In Janáček's opera The Makropulos Case, the operagoer must accept a single premise of implausible fantasy: from then on, the action flows inexorably and logically to its conclusion. It's a device used by a great deal of fantasy literature, from the low-brow of The Day of the Triffids to the high-brow of Janáček's compatriot Kafka's Metamorphosis. In The Makropulos Case, the device is deployed with great theatrical power.
SPOILER WARNING: if you don't want to know the plot, don't read on!
The central question of the opera is what would happen if a woman actually found and drank an elixir which made her young and alluring forever (or, in the case of Elina Makropulos, for 300 years). Janáček's answer - protrayed with complete credibility - is that her life and the lives of everyone she touches would be quite dreadful in a whole variety of ways that are thoroughly explored in the opera. All men want to possess her, many want to kill her if they discover they can't. Motherhood ends up as a succession of "thousands of bastards running around the world". If she does find true love, she must inevitably be left to mourn as her lover withers and dies. Even having the same name for that length of time becomes unbearable: by the time we are introduced to Elina, she has become the diva Emilia Marty, having gone through Ellian McGregor, Eugenia Montez and a dozen other aliases (obviously retaining a fondness, however, for the initials "E.M.").

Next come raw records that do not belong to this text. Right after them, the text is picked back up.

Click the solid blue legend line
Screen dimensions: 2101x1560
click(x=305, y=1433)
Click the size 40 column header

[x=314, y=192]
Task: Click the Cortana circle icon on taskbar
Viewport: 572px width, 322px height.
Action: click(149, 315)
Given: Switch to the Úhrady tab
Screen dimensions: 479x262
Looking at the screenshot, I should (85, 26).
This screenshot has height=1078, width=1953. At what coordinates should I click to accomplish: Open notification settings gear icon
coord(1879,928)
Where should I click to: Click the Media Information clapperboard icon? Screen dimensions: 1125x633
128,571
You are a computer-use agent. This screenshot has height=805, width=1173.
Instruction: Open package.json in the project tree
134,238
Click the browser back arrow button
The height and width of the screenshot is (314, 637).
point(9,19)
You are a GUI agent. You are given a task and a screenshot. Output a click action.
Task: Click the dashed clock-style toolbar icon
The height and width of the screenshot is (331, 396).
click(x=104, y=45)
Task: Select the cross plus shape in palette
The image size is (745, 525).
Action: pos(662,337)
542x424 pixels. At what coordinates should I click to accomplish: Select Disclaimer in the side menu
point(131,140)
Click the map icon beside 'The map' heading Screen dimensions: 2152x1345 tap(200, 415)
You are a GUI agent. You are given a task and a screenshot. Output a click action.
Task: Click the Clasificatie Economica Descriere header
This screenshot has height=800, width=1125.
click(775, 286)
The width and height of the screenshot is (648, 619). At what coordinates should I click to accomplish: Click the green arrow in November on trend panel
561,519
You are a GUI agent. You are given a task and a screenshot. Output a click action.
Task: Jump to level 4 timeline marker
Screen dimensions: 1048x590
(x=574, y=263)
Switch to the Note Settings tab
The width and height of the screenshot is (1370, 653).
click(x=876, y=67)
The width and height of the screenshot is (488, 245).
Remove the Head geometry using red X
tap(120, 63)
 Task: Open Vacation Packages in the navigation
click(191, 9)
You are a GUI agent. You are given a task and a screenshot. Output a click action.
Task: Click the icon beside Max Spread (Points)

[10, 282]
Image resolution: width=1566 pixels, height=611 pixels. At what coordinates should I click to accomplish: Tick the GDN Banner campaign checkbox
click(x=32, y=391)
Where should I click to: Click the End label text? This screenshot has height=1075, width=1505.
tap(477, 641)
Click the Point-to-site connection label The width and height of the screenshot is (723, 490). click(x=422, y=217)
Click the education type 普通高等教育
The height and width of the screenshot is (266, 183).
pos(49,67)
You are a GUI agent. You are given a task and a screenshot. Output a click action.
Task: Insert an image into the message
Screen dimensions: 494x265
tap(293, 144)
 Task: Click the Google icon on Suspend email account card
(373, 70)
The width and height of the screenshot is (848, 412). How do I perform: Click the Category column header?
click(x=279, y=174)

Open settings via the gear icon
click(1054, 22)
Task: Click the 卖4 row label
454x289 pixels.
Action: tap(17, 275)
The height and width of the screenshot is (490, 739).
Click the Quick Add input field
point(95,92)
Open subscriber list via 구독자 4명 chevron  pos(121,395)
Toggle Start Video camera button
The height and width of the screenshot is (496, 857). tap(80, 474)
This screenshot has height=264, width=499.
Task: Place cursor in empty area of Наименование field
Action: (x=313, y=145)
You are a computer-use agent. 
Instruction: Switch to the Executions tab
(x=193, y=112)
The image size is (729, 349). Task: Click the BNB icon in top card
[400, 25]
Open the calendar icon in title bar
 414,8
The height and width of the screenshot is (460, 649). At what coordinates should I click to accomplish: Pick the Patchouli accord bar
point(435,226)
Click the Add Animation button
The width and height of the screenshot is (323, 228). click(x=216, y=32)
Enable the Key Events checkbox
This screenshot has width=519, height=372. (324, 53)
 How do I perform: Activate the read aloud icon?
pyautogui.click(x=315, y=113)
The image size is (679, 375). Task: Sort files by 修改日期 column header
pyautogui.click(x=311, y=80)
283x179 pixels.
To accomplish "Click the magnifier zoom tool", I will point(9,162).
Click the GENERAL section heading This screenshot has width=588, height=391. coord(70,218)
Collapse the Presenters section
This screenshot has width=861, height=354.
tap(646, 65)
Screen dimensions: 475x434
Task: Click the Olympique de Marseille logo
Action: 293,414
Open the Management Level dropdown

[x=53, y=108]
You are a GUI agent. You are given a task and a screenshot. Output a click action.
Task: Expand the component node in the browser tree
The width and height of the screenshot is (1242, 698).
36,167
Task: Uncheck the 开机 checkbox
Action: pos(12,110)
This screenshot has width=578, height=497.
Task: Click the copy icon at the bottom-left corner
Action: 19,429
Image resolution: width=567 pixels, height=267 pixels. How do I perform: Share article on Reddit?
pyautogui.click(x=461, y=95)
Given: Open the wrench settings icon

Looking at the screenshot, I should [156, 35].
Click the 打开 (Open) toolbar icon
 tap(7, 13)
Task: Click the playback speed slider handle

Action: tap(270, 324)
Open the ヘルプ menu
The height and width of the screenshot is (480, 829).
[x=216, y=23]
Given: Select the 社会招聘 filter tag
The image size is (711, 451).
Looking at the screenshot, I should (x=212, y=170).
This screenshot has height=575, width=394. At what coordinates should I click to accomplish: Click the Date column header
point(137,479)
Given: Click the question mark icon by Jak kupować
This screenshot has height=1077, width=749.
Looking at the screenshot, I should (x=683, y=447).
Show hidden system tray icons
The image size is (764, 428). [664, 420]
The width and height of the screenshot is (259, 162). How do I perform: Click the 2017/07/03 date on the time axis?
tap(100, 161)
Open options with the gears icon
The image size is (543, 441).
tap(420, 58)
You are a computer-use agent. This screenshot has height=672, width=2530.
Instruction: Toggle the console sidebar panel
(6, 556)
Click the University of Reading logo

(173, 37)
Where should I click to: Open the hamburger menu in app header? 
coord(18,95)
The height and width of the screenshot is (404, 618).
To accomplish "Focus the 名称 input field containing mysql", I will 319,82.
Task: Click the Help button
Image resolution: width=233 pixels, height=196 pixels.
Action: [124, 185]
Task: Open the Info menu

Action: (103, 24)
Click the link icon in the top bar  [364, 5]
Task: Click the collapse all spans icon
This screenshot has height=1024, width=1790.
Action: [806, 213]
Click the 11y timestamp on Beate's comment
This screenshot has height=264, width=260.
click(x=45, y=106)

The opera is based on a play by Karel Čapek (also, by the way, one of the early pioneers of science fiction and the creator of the term "robot"). The play is described as a comedy, and there may be plenty of humour around, but the music and the thread of the action tell a different story: if this is humour, it's blacker than black. And Janáček's music is quite unlike anyone else's: without using the atonal harshness of later 20th century composers, it's mercurial and full of invention, continually moving in tone and shape to complement the action.